So Vasu and even less subtle characters ensured that those who feared the Rajapaksas could convince the President that he should derail the campaign. This was a pity, for there was no way the UPFA could have won an absolute majority, and in any case enough people would be elected who would, while wanting a UPFA led government, have ensured that a Prime Minister acceptable to the President took office. Indeed, it was a pity that Mahinda Rajapaksa, while claiming the Prime Ministerial post publicly, – which was desirable given his overwhelming appeal as compared to anyone else in the UPFA lists – should not have assured the President that he did not want the position, but would be content if someone acceptable to both of them were appointed.
But emotions trump rationality in this country and, with both sides as it were insisting on raising the stakes, polarization led to the President confusing voters by his sacking of party secretaries on the Friday before the election.

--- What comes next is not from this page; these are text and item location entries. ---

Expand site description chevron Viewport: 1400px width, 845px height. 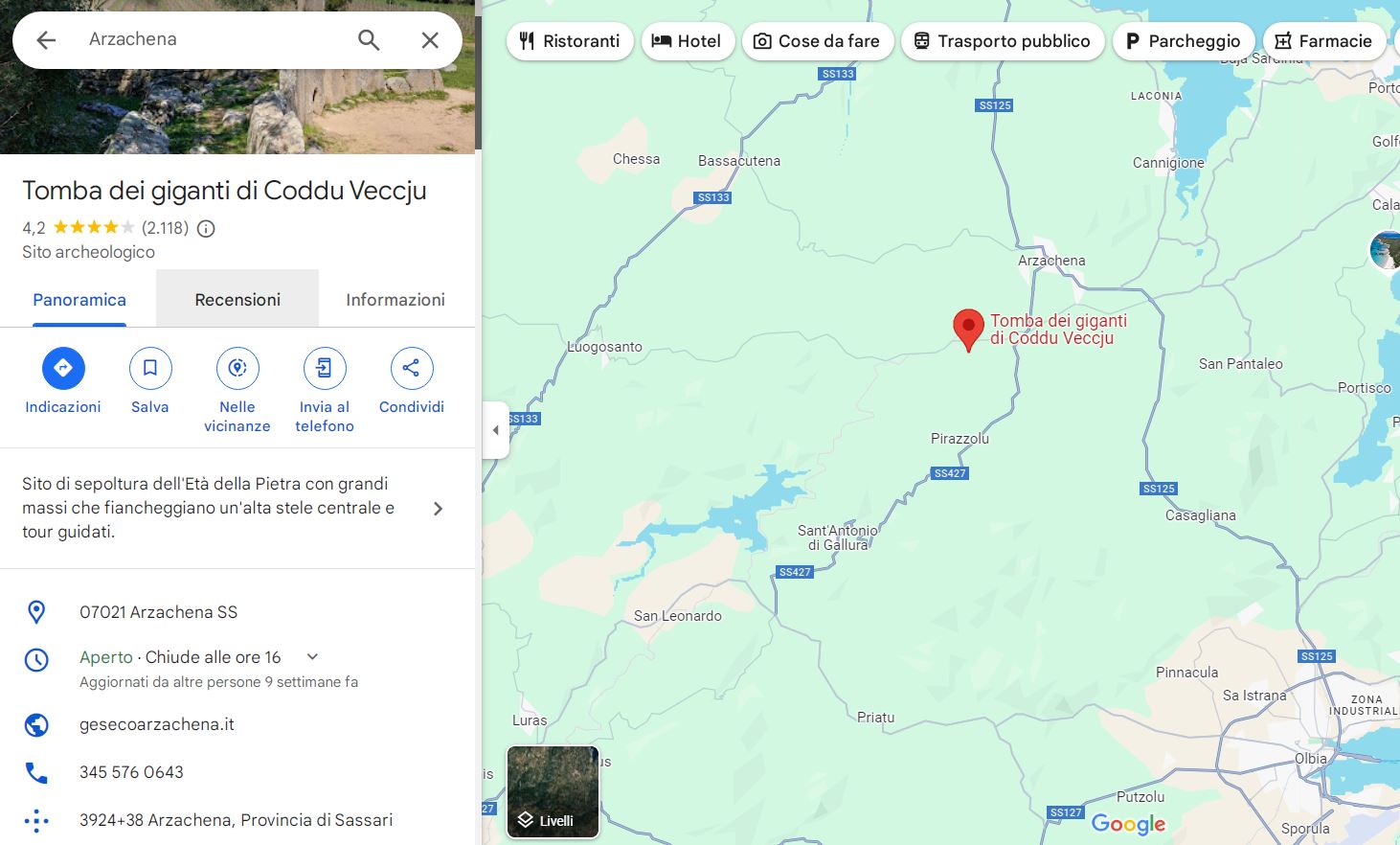[438, 509]
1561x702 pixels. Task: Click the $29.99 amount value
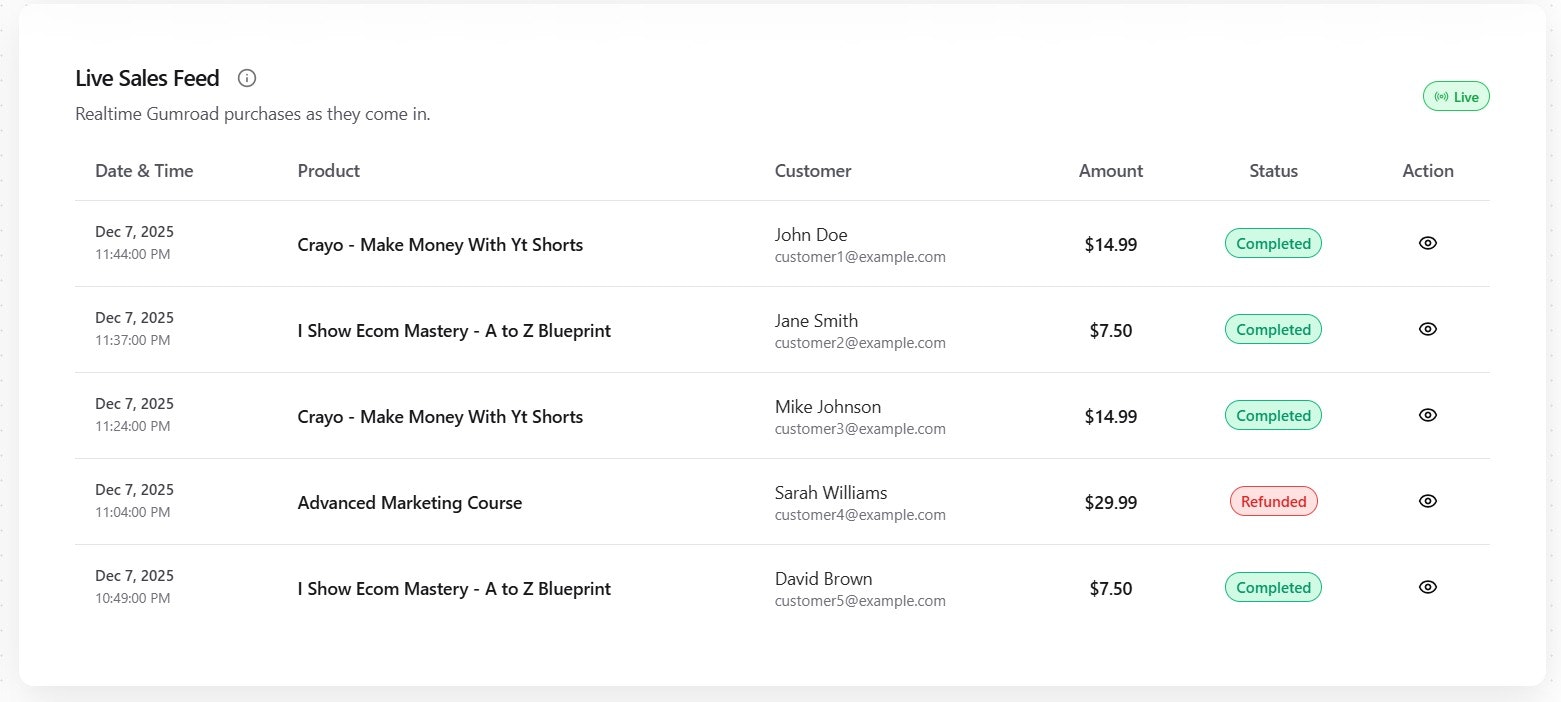pos(1110,503)
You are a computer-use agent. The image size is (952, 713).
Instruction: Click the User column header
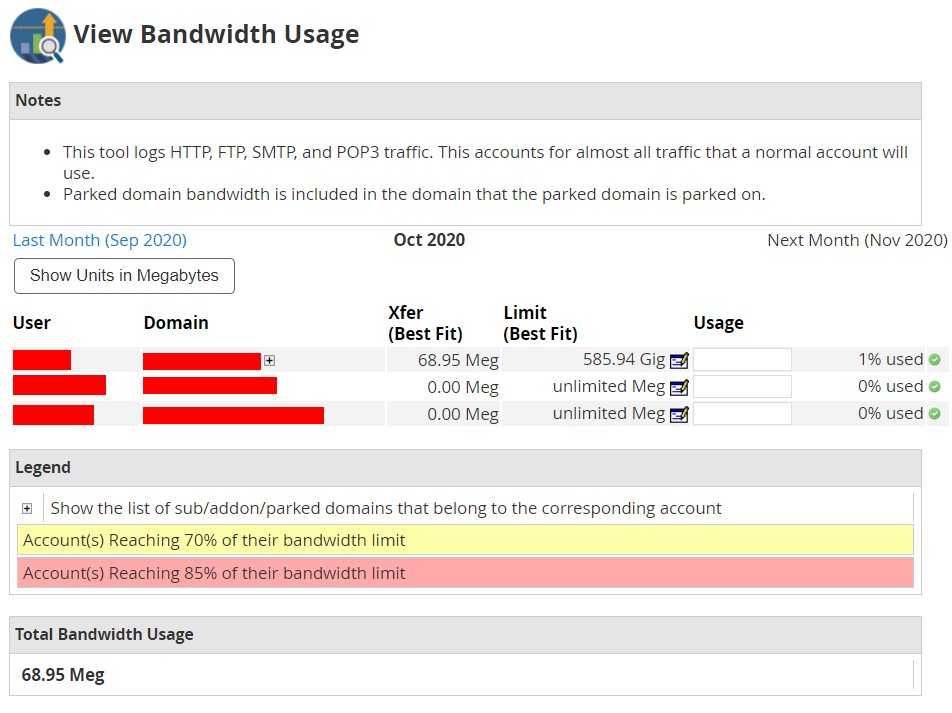32,323

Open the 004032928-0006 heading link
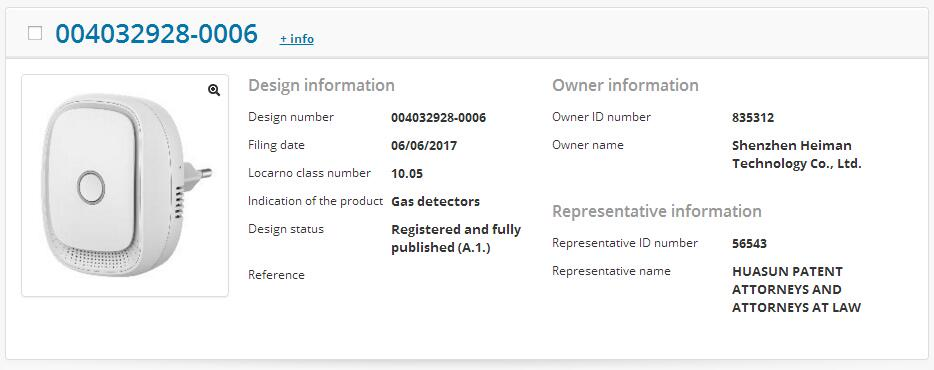157,34
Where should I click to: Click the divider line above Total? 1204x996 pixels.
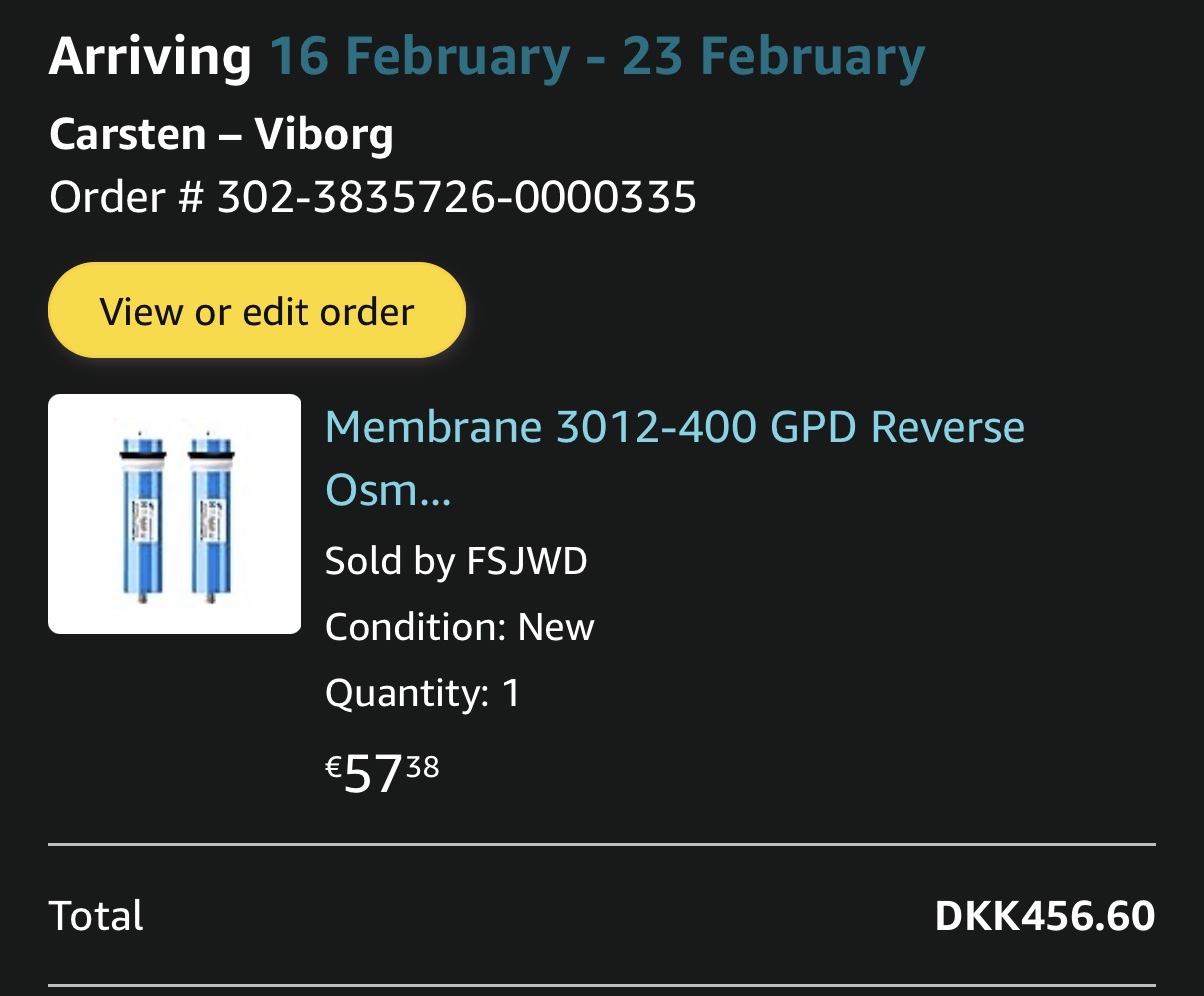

The consequence was a larger UNP plurality than the President could have wished, and again a situation in which, instead of being able to govern on traditional SLFP principles, he has to compromise with the extreme rightist position represented by Ranil and his acolytes (chief of whom seems to Mangala Samaraweera, for reasons the shrewd Esmond Wickremesinghe registered 50 years ago when he gave the man’s father a position at Lake House in the machinations that led to the collapse of Mrs Bandaranaike’s first government).

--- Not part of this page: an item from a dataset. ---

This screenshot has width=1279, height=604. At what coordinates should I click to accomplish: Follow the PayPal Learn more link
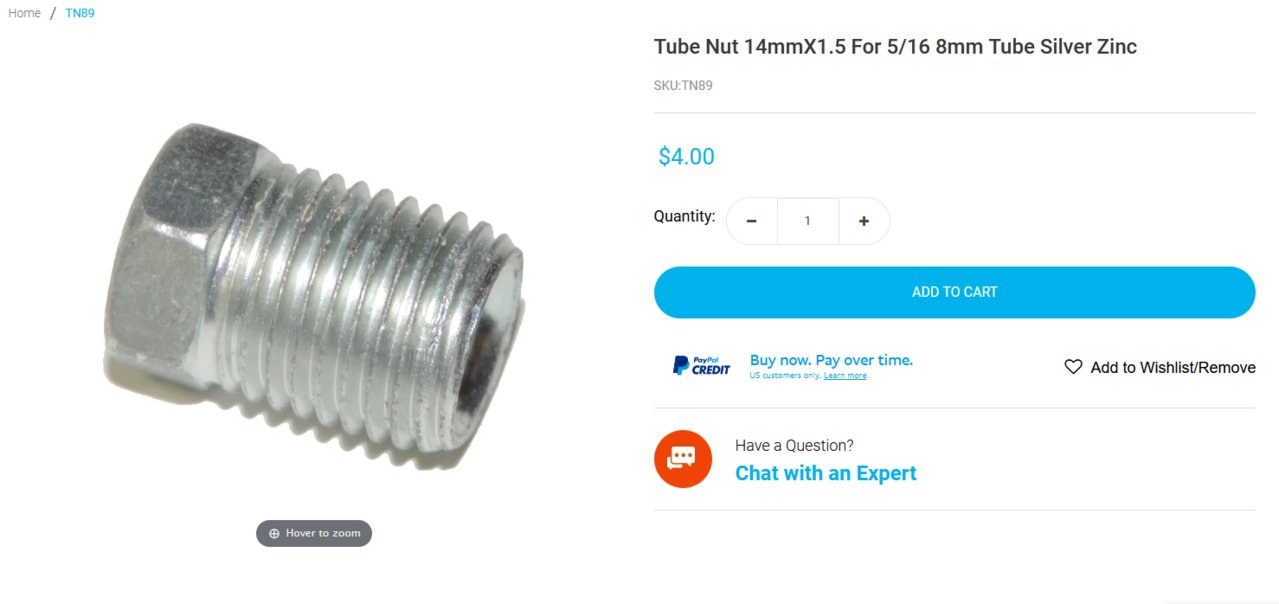(x=845, y=376)
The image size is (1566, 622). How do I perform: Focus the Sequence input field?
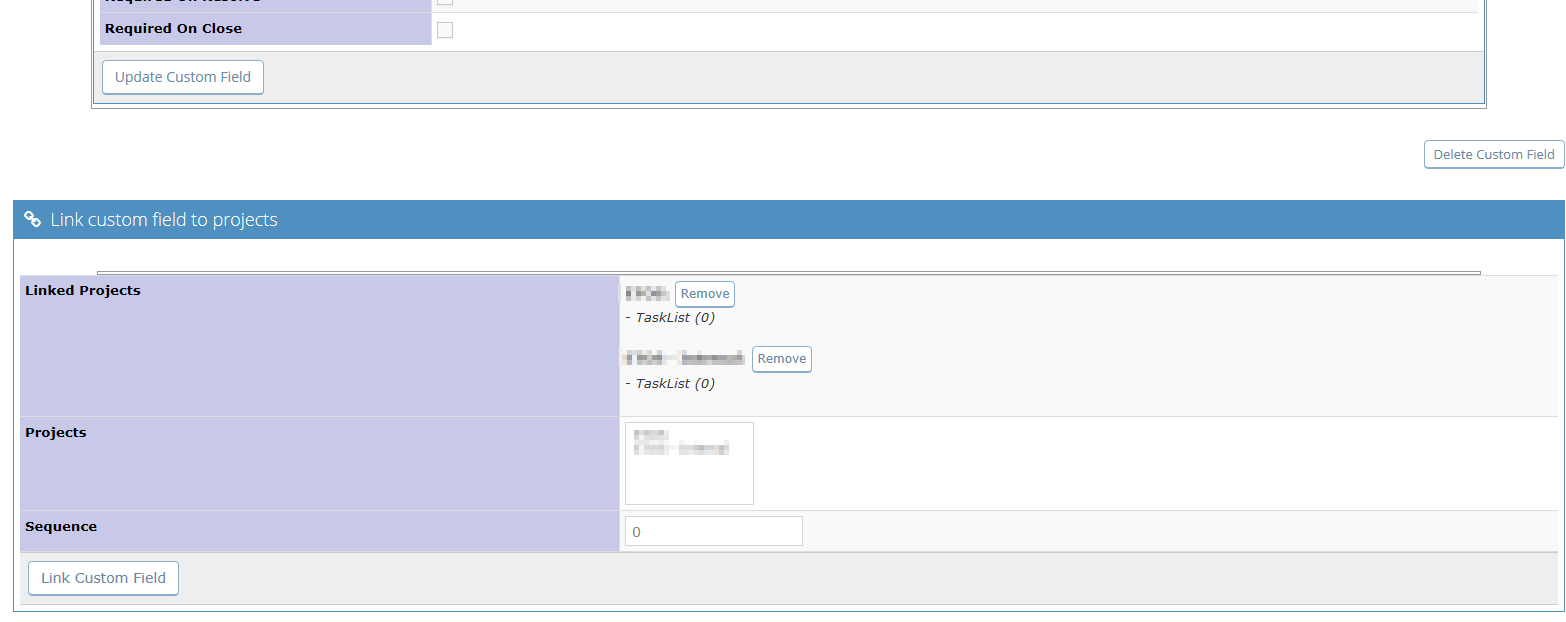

So after August 2015 I took to writing, and can claim to have produced 6 books in the 3 months that followed. I must admit though that 4 of them were collections of essays I had contributed previously to various newspapers or seminars, on Education and Foreign Policy and Poetry and Rights / Governance. The last three were recent essays but for the first book I used material I had produced many years previously, when I reintroduced English medium into government schools. Reading through those I rediscovered how appallingly Ranil Wickremesinghe had behaved in trying to stop English medium, and also how his acolytes had squandered funds which Tara de Mel had negotiated with the World Bank for improving the quality of University Education.
The other two books were a history of the Rajapaksa years, the first volume dealing with Success in War, the second with Failure in Reconciliation. All these books were taken on by Sirisumana Godage, a publisher who actually loves books, which is unusual in Sri Lanka. I was encouraged to approach him by Ariyawansa Ranaweera, one of the poets who had featured in Mirrored Images, the collection of English and Sinhala and Tamil poetry which the National Book Trust of India had published a couple of years earlier.

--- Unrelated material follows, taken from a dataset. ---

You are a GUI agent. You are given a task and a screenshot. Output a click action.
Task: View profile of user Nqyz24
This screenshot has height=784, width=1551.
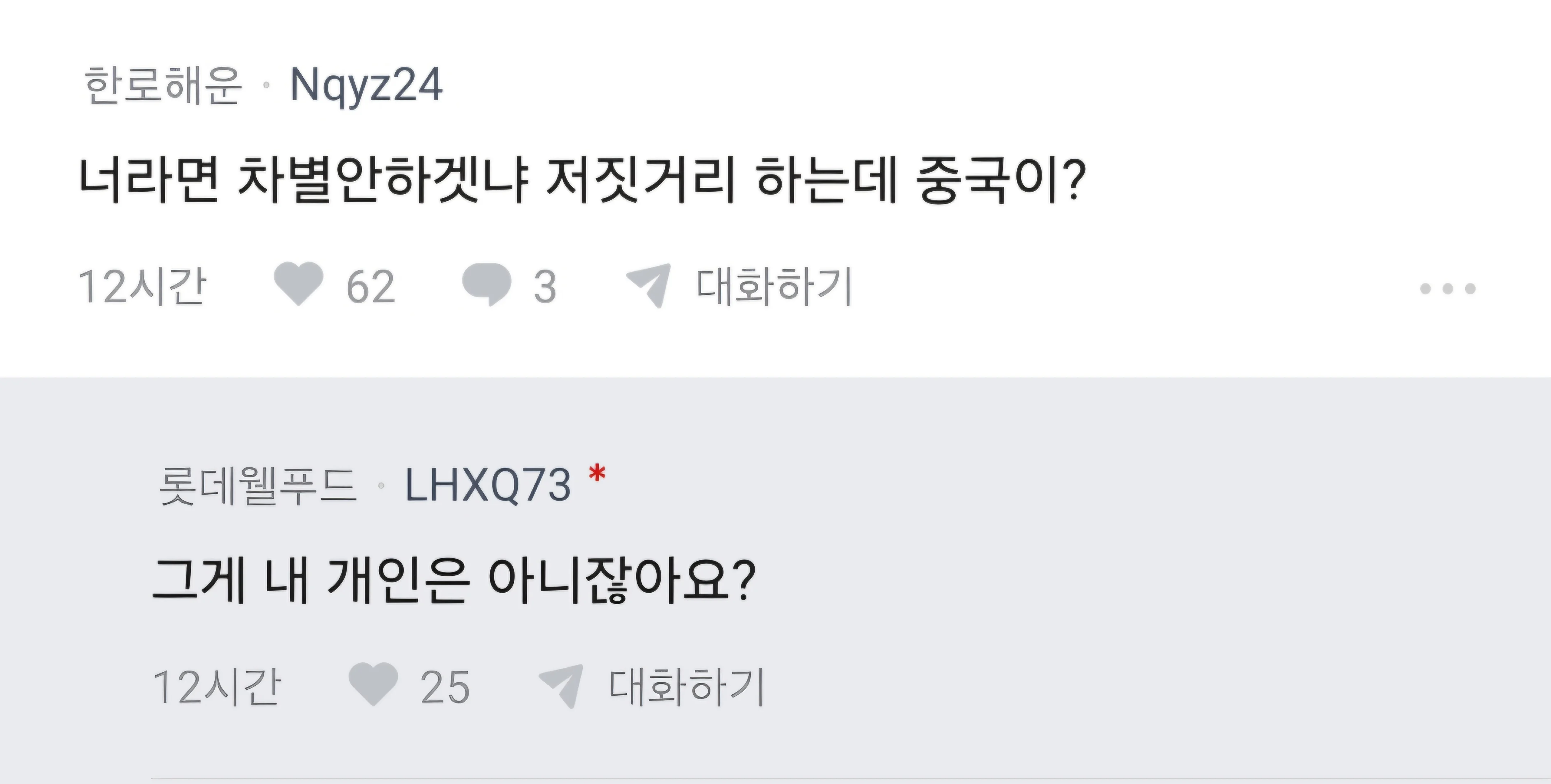point(366,85)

Ceylon Today serialized the Rajapaksa books which ensured that I wrote the material up quickly. Publication has taken longer, and the last volume will only appear later this year, but by October last year I was largely done, and only final editing was needed. So I was free enough when I was approached by Mahinda Samarasinghe to help him at the Ministry to which he had been appointed, that of Skills Development and Vocational Training.
I had done some work in the field over 20 years previously, when the World University Service of Canada asked me to develop an English course for the training centres they supported. I had inspected a number of centres then, way back in the early nineties, and been touched by the innocence and the eagerness of the youngsters being trained. But soon after I finished producing the material, the lady who had approached me, Anberiya Haniffa, moved on to join the family business, and those who took over decided to ask the established universities to take on the task.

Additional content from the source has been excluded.